Cruz Joins Schreyer Institute for Teaching and Learning
Laura Cruz (PhD, University of California at Berkeley, 2001) joins the Schreyer Institute of Teaching Excellence as an associate research professor of Teaching and Learning Scholarship. Her new role is to heighten awareness of a growing body of research in teaching and learning in higher education, with particular attention to supporting faculty and programs who are interested in turning the work they do in the classroom into published scholarship. Over the years, Dr. Cruz has worked with hundreds of faculty to develop research projects leading to presentations, publications, external grants, and advanced insight into both comprehensive and disciplinary-based pedagogical practice.

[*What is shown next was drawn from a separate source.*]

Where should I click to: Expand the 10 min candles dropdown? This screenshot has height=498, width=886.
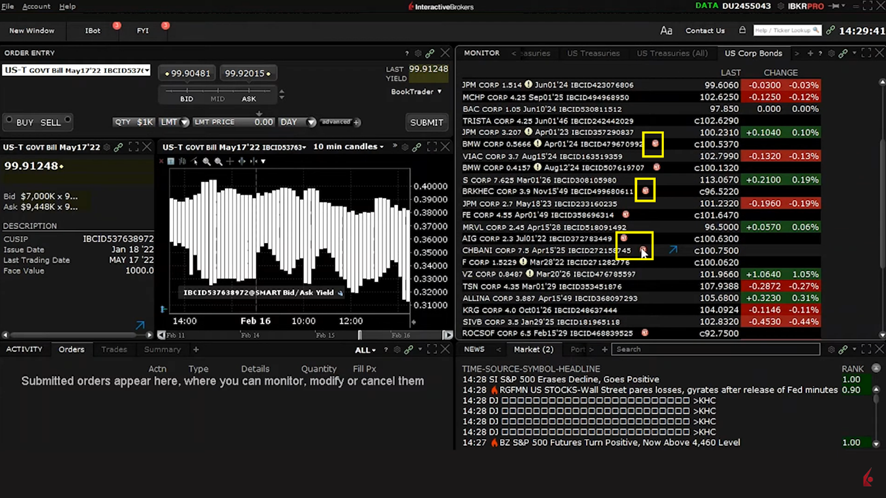click(x=349, y=147)
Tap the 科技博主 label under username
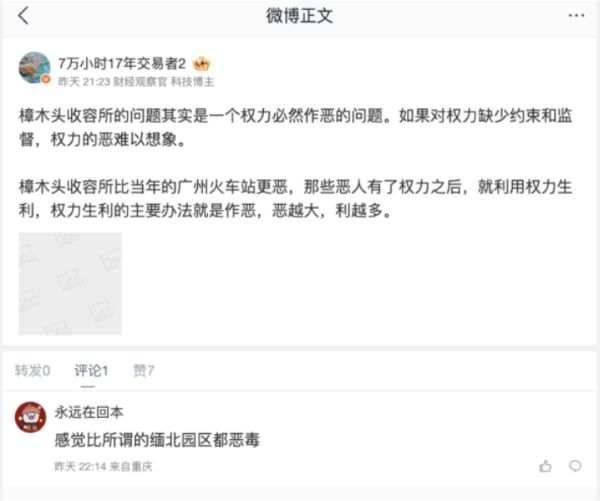This screenshot has width=600, height=501. point(192,82)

Prior to coming to Penn State, Dr. Cruz served as the Director of the Centers for Teaching and Learning at both Tennessee Tech University and Western Carolina University. She has held multiple leadership positions in the field of educational development, including an elected term on the governing board of the professional society for faculty developers and service as editor of To Improve the Academy: A Journal of Educational Development.
Her extensive list of publications include work in her first discipline (history) as well as the areas of course and program design, educational technology, educational development, and emerging forms of scholarship. She has been a frequent invited speaker in the areas of organizational development, teaching and learning by design, and the scholarship of teaching and learning. Her most recent book, Taking Flight: Making Your Center for Teaching and Learning Soar, is currently under contract with Stylus press.

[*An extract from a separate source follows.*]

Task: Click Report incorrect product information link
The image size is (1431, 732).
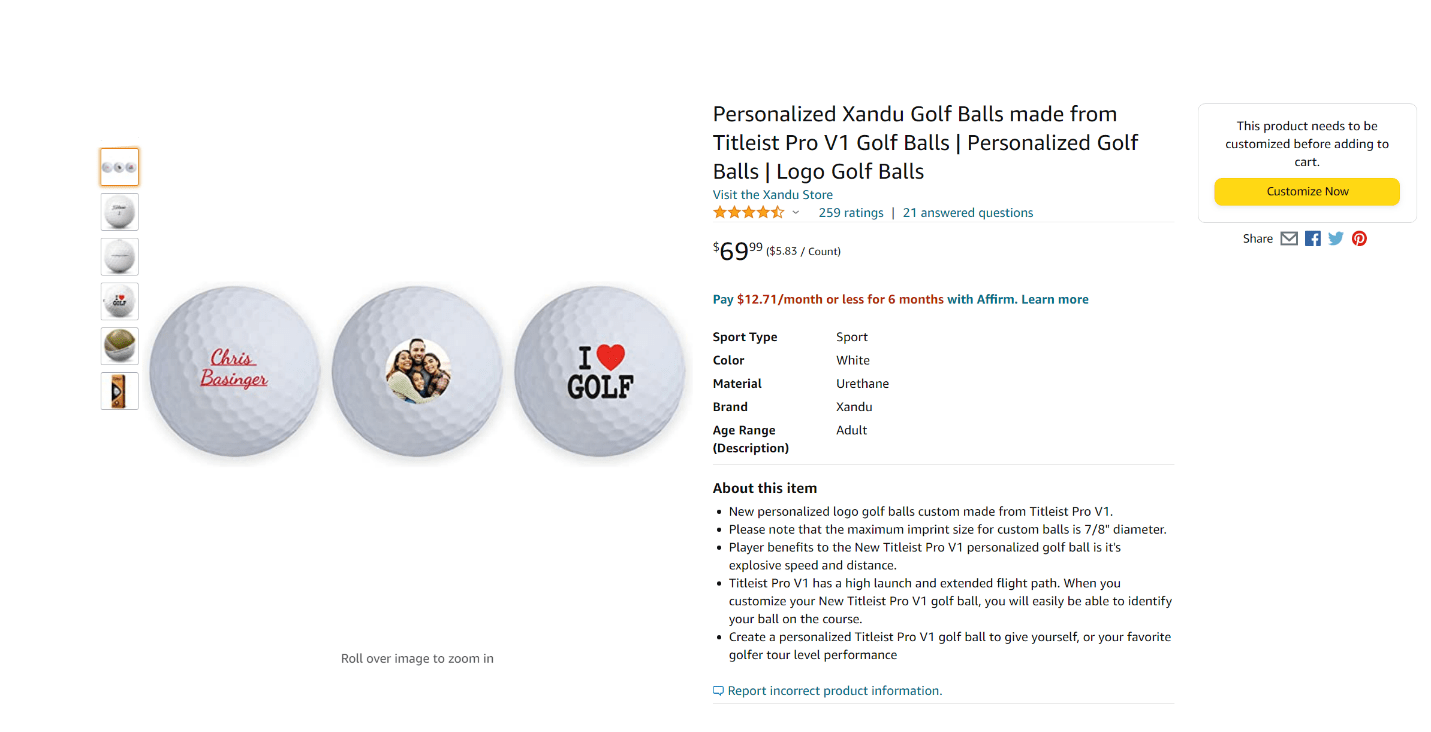Action: pyautogui.click(x=834, y=691)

Instructional Design Teaching and Learning (IDTL) group recaps activities
In 2016, SITE awarded a Faculty Teaching Community group grant to the Instructional Design Teaching and Learning (IDTL) group. The group has contributed to the greater Penn State teaching and learning community in several ways.

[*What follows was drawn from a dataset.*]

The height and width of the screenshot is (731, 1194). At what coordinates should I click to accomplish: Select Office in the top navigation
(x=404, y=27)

IDTL hosted a live web seminar “Learning Assessment Techniques: How to Integrate New Activities that Gauge What and How Well Student Learn” for Penn State community members interested in teaching and learning. More than 20 faculty and learning design professionals participated in the seminar and learned techniques to help improve their teaching and their students’ ability to learn more effectively.
Approximately 25 people attended a design thinking workshop during Penn State Startup Week to focus on the need for good pedagogical practices in entrepreneurship education. Rose Cameron, workshop facilitator, led a group of faculty, learning designers, and students to explore the needs of faculty and students in entrepreneurship courses. Participants also broke out into groups with each containing representation of students, learning designer, and faculty to provide perspective. As an outcome of the workshop’s activities, the participants generated many ideas for how to improve experiences in these classes, including grading models where failure is valued as much as success, structures to put into place for the flow of the course to cover the content in an active learning style, and the introduction of supplemental courses similar to the first-year seminar that would help students accelerate their participation by focusing on the course material and moving other secondary objectives to another spot.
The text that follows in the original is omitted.